**What is being asked**
Work through the records that follow and return each line containing the word "toolbar".

**Saved entries**
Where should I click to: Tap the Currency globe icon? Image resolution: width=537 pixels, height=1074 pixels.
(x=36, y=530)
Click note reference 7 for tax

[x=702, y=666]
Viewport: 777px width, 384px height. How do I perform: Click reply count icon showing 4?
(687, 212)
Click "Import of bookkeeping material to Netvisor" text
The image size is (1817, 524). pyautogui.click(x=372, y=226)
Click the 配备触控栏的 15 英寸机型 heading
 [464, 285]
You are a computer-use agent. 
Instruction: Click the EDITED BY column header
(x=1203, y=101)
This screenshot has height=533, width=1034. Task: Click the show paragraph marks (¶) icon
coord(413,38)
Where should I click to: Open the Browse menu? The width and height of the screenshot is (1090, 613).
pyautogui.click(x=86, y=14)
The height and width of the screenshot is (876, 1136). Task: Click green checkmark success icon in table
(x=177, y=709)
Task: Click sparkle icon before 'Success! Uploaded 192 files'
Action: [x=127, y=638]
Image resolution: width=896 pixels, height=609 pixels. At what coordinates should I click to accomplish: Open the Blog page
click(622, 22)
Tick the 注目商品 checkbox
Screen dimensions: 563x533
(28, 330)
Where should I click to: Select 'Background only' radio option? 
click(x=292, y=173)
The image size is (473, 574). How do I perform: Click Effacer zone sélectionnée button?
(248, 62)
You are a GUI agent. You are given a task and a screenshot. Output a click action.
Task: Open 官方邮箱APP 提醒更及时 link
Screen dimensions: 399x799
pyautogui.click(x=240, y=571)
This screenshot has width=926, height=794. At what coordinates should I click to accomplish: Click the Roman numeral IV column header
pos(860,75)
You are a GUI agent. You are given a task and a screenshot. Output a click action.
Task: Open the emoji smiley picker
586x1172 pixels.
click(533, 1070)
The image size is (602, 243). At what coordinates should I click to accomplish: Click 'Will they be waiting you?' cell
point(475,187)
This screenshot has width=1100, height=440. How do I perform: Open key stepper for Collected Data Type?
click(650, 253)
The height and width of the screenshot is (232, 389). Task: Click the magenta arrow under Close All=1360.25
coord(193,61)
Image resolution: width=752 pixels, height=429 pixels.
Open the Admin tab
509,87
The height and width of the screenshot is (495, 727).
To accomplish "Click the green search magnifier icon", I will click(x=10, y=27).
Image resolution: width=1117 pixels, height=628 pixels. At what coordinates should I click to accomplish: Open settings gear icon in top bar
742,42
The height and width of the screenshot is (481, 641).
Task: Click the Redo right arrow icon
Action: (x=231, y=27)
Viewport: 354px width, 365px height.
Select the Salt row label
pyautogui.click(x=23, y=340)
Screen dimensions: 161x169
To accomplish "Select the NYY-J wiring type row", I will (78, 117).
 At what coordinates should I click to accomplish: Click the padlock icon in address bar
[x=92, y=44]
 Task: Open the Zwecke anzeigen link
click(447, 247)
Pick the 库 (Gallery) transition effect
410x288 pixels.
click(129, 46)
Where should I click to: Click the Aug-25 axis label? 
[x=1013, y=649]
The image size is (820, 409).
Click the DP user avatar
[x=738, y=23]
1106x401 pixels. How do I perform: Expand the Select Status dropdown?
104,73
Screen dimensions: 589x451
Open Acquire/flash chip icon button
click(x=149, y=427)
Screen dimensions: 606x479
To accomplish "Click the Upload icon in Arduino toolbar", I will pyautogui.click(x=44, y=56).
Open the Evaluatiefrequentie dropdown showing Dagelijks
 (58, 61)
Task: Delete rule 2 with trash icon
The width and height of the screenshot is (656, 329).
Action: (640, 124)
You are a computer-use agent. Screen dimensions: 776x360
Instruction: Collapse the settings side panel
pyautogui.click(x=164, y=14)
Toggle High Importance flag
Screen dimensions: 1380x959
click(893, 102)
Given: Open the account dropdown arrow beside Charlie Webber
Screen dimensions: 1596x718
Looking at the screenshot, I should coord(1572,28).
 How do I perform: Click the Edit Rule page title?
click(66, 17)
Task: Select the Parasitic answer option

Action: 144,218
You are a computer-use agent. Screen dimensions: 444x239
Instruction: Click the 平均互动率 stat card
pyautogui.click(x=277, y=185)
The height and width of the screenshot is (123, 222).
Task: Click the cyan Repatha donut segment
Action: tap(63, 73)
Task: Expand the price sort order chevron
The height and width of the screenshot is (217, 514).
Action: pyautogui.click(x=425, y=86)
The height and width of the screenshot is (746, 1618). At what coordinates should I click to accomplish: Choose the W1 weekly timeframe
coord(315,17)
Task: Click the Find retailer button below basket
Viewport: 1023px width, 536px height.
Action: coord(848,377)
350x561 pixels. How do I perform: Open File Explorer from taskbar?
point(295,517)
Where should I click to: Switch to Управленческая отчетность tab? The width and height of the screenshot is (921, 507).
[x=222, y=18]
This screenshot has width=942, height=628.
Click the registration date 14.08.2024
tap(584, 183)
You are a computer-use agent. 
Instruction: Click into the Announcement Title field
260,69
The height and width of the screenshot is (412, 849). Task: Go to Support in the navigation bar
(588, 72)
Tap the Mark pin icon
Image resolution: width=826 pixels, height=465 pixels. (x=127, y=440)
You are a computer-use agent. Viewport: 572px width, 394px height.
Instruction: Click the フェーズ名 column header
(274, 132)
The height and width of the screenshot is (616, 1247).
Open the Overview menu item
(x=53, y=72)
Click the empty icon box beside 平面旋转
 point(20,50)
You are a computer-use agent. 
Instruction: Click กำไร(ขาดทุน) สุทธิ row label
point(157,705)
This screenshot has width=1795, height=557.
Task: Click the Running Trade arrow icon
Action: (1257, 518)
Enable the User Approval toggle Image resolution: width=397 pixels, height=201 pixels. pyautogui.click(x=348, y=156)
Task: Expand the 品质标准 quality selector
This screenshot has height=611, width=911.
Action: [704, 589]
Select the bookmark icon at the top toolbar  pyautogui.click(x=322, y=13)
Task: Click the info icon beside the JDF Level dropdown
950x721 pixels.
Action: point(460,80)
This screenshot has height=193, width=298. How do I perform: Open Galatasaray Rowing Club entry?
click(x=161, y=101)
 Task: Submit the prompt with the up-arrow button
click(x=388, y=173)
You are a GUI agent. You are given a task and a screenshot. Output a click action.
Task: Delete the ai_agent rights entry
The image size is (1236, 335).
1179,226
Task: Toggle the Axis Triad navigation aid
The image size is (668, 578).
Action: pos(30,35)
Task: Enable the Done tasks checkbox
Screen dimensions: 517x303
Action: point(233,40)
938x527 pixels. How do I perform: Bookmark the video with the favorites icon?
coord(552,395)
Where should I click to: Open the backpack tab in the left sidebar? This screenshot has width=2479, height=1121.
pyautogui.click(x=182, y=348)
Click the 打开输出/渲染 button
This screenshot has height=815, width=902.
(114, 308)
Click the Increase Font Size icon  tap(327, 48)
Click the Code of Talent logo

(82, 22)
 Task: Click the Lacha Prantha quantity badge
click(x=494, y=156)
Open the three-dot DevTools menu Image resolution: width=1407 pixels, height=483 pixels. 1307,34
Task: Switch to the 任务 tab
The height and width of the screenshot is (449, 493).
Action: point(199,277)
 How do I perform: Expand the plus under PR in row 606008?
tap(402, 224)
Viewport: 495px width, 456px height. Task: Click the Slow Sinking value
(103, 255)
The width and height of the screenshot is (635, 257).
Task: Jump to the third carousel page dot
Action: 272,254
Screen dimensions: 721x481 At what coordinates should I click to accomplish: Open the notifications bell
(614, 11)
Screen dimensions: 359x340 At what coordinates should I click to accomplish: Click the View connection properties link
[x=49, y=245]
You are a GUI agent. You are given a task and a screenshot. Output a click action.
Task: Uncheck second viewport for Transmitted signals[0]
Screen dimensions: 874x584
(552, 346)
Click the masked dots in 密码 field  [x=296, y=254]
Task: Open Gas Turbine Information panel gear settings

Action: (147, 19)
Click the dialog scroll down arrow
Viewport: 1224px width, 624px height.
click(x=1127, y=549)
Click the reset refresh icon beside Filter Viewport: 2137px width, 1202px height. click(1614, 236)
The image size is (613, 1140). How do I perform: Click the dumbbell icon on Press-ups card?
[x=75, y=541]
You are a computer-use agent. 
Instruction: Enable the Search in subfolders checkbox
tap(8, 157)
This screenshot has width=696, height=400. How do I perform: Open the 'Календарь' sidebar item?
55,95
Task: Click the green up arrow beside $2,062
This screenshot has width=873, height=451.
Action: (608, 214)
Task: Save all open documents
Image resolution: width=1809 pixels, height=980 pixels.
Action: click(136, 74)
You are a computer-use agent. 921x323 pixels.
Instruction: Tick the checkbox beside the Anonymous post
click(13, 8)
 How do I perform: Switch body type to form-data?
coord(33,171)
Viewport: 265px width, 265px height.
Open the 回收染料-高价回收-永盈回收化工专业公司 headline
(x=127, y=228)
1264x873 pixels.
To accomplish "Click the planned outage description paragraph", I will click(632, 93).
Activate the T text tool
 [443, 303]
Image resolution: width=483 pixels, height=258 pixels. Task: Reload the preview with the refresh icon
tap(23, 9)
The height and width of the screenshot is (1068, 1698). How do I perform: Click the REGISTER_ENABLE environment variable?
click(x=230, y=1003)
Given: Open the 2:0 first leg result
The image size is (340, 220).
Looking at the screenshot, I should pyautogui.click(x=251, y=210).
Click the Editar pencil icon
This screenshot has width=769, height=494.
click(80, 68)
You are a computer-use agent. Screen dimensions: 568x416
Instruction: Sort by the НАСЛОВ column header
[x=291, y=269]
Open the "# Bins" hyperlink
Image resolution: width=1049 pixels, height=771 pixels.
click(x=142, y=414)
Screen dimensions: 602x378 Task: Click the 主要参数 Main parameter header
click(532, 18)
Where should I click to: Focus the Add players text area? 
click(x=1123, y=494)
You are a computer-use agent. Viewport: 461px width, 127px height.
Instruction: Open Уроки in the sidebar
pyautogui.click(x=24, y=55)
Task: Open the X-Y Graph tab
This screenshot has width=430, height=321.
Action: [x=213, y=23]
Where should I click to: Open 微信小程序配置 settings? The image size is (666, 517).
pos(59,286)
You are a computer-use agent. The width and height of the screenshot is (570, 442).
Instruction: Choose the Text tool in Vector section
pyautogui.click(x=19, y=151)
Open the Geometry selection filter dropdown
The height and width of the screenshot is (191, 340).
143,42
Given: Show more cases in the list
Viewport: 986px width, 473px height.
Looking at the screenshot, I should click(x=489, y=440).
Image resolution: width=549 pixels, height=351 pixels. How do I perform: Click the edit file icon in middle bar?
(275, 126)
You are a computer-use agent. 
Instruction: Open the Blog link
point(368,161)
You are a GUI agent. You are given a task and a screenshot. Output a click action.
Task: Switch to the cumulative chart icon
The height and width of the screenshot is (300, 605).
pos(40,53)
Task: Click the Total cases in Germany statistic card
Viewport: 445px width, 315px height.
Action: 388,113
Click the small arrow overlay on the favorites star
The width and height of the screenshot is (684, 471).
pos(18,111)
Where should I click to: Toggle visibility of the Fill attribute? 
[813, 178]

**Exercise output**
To accomplish "Click the Upload icon in Arduino toolbar", I will pyautogui.click(x=44, y=56).
Select the bookmark icon at the top toolbar  pyautogui.click(x=322, y=13)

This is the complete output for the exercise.